Task objective - Pick out each line of the records that contains the string "Select" and copy it out in full. The match is case-sensitive.

Raw data -

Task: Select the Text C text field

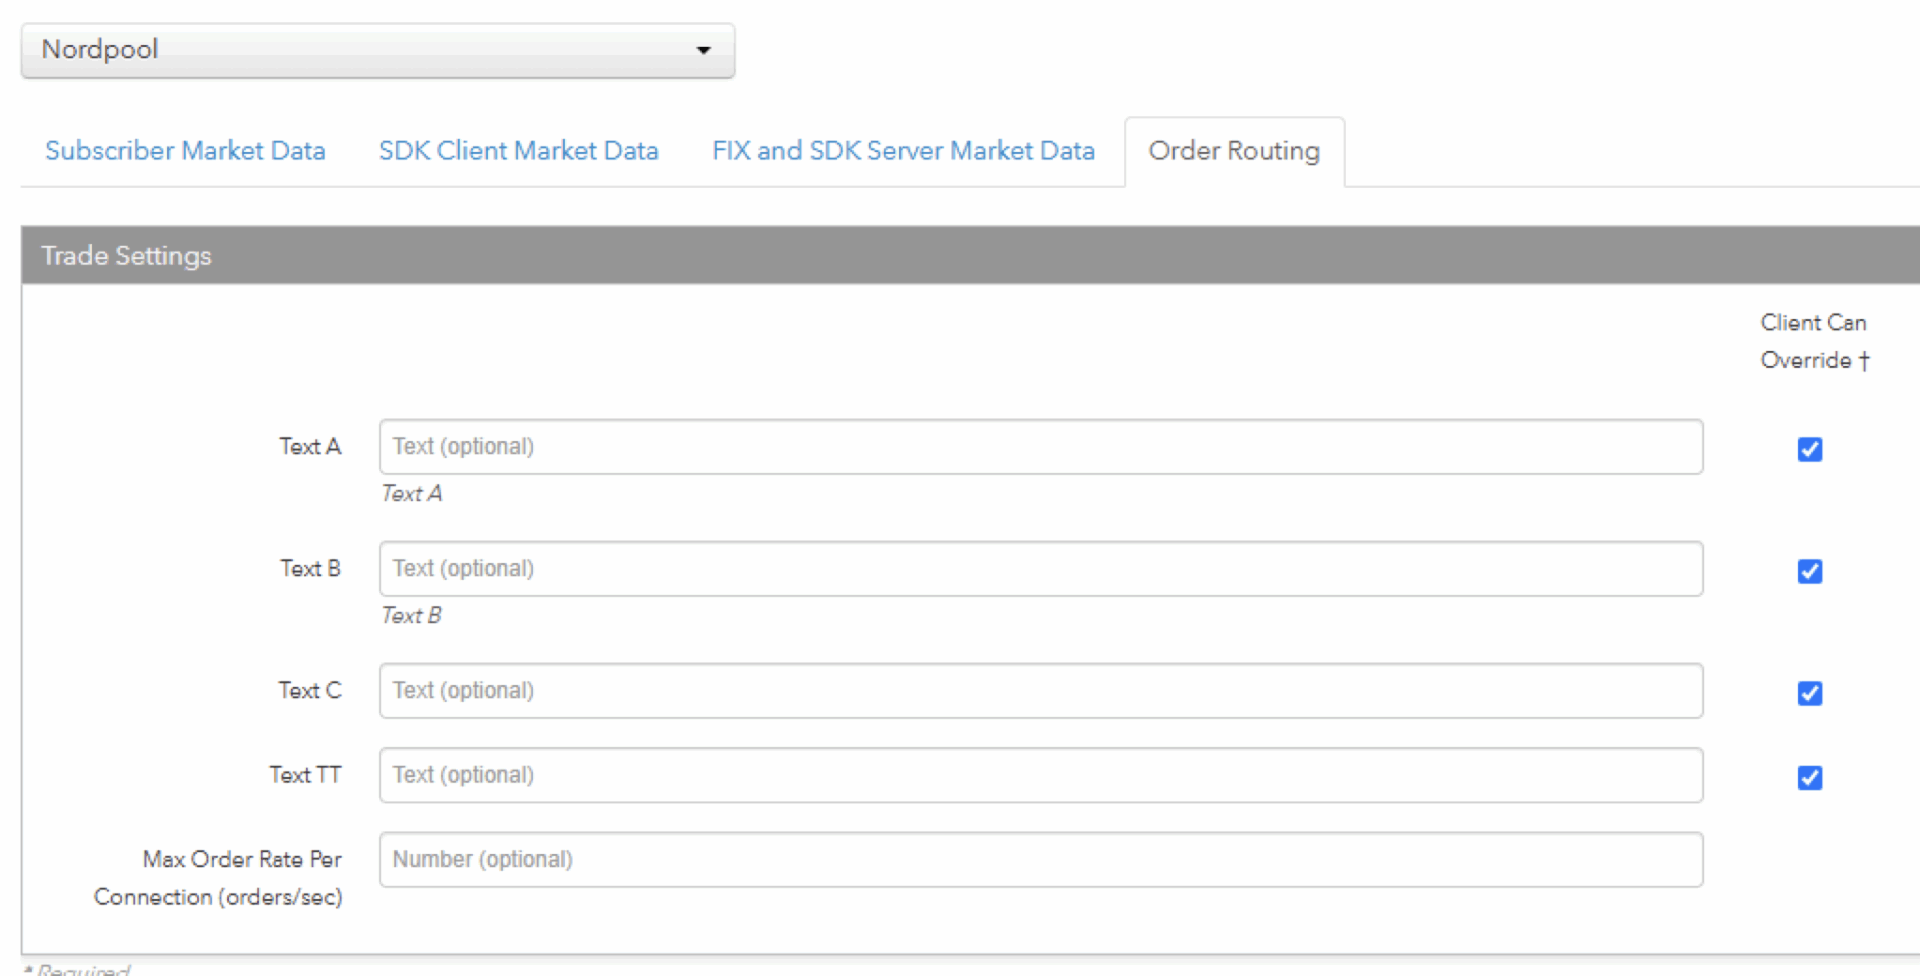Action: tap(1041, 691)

...

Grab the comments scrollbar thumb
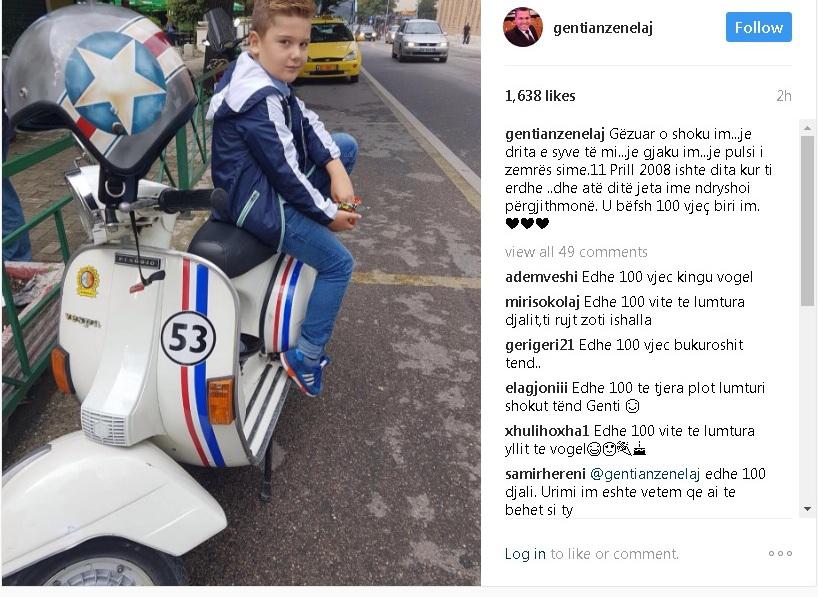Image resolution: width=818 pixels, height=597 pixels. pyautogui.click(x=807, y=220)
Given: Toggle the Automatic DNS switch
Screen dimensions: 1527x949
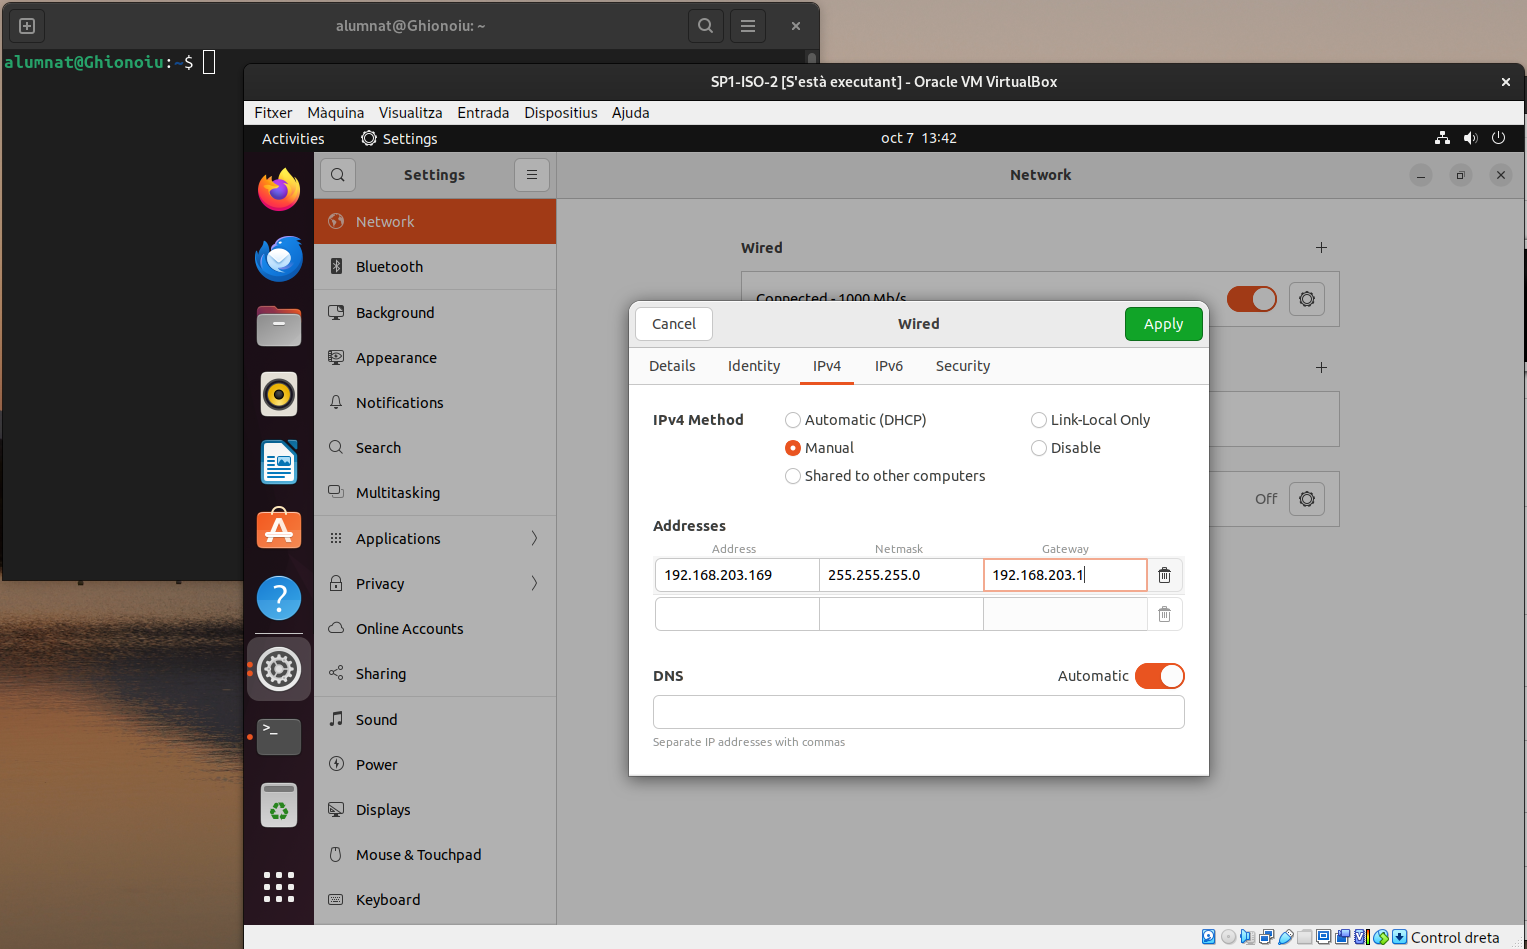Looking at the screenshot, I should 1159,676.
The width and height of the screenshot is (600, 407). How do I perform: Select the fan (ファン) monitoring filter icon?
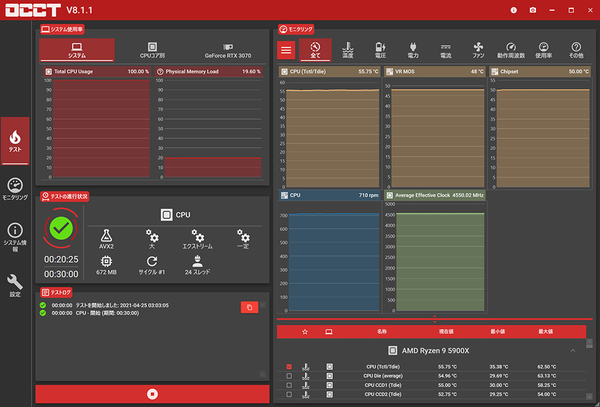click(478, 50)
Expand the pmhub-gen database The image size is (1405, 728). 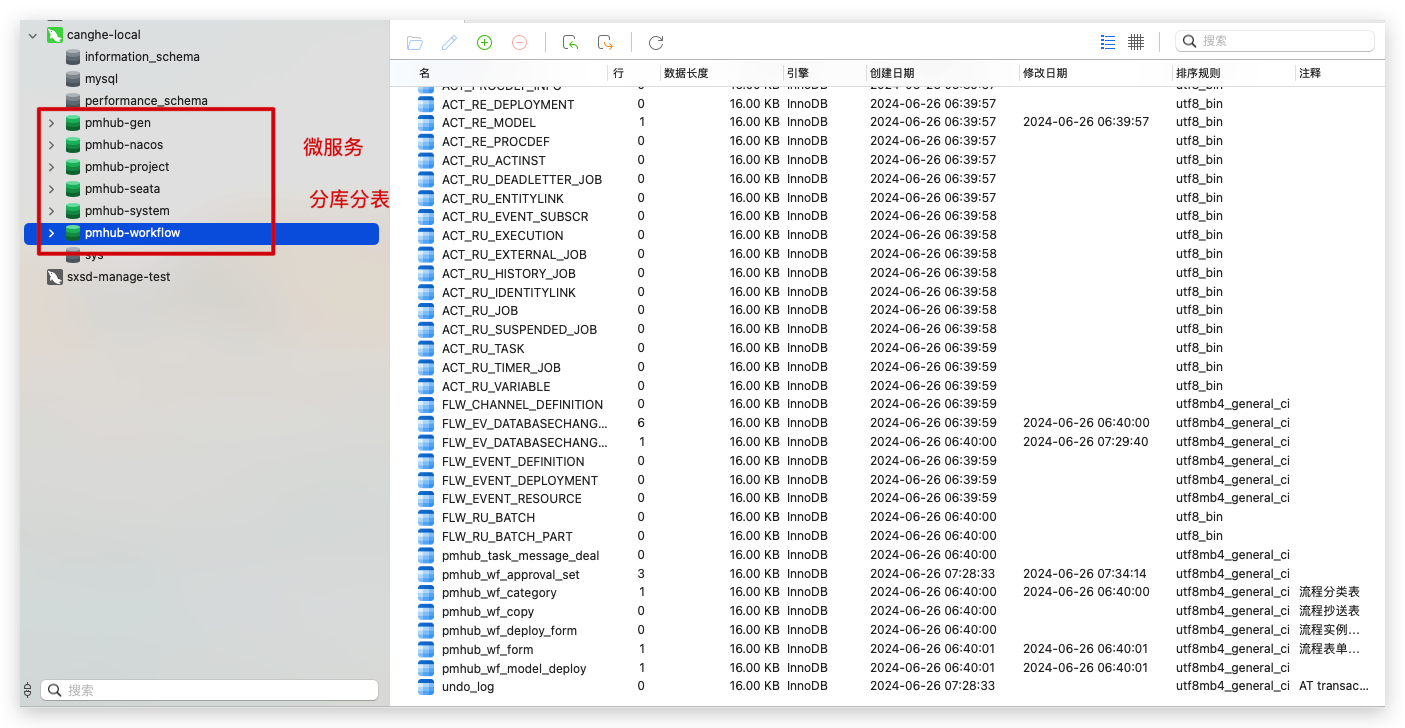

Exercise output -
Task: Select the Text C text field
The width and height of the screenshot is (600, 407). How do I perform: Select the fan (ファン) monitoring filter icon?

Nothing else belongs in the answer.